> Dataset
======

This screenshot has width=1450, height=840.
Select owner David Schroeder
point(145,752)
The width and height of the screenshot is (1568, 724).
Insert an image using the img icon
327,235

======

> Task to complete
Rewrite every line of the material above, requests included, and shift each coordinate in the answers up by 43.

> Solution to the exercise
This screenshot has width=1450, height=840.
Select owner David Schroeder
point(188,795)
The width and height of the screenshot is (1568, 724).
Insert an image using the img icon
370,278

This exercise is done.